This is an interesting idea, but this query implementation seems awfully complex. What are the chances you are developing a sandbox where a user can construct queries through a GUI against real-time data they've collected?
I think this will help people learn the query language more quickly; and as a bonus, they'll ramp-up faster with your product by using simple queries they've constructed from the sandbox which completely avoids that nasty initial knowledge hurdle.
Who is your target user? It seems like your copy on your site (for the home page & query language) is geared towards developers but analytics are typically used by the business/marketing guys.
Target user is professional analyst. Someone who is hired or is consulting the organization to provide "data science" services. We believe that this user becomes increasingly technical with abilities to create workflows with multiple tools and data sources to get insights. We hope that our service will become indispensable tool for such user.
Yes, they indeed provide comprehensive UI to slice and dice the clickpaths. Our goal is to build flexible and fast API to enable creating custom reports and dashboards.
We also envision extensibility with custom functions and datasets so people can do just about anything with their clickpath stream, including mashing it up with their data.
I feel the data analysis in the most efficient way and to learn from the data is the most important aspect to grow.
You have mentioned in the point 2 that "We do heavy-lifting of event collection and pre-processing to enable fast and flexible queries powered by map-reduce."
I guess the event collection will be based on some Javascript call. If that is so, do include the flexibility to attach some properties with the event.
Certainly.
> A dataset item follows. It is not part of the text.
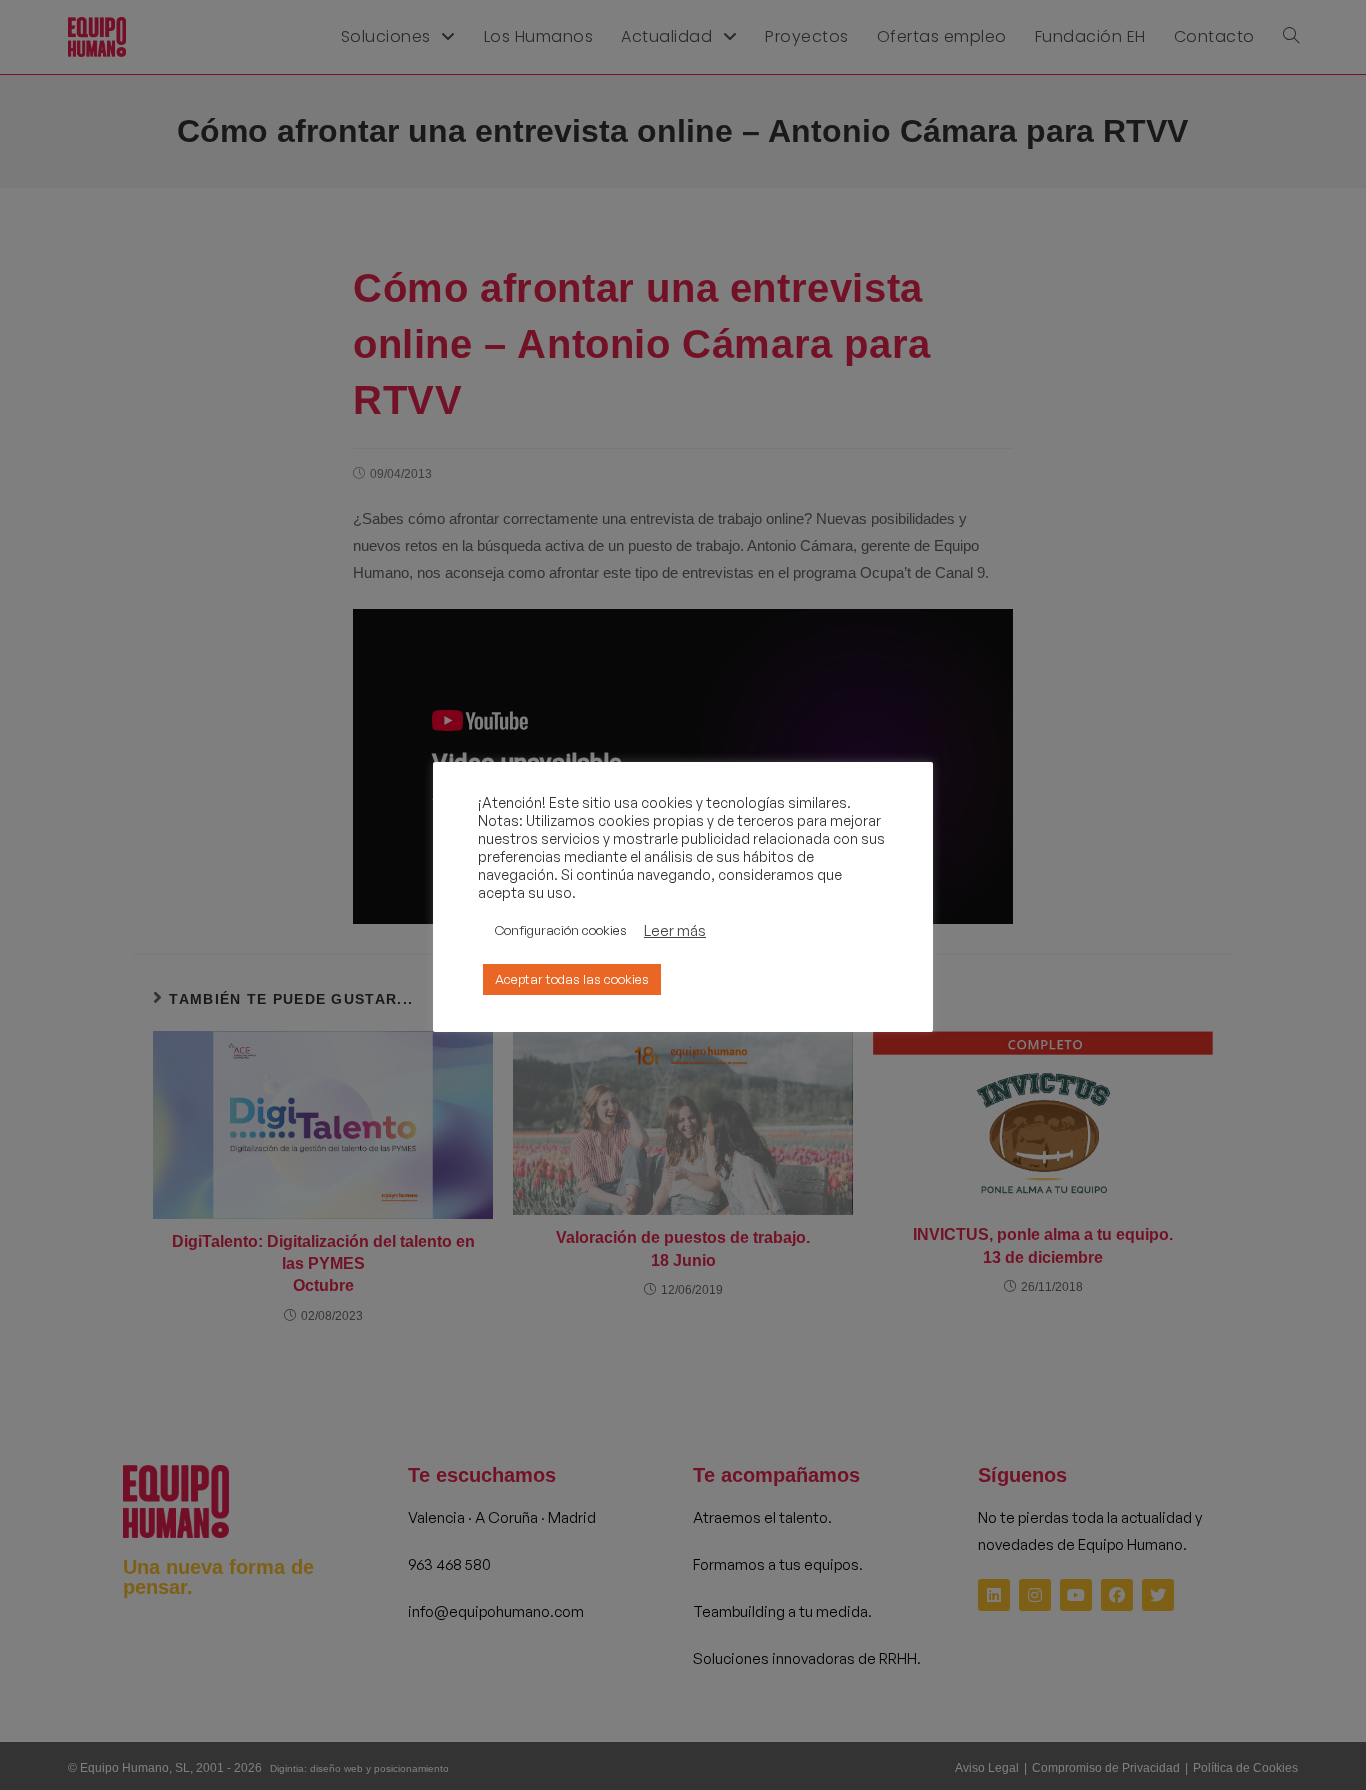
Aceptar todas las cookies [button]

We have the ability to attach custom attributes to events and then segment by them [1]. We envision both backend and frontend ways to attach attributes. With frontend they could be set by JavaScript in the page. In backend we have plugins for popular platforms in works.
I think this will help people learn the query language more quickly; and as a bonus, they'll ramp-up faster with your product by using simple queries they've constructed from the sandbox which completely avoids that nasty initial knowledge hurdle.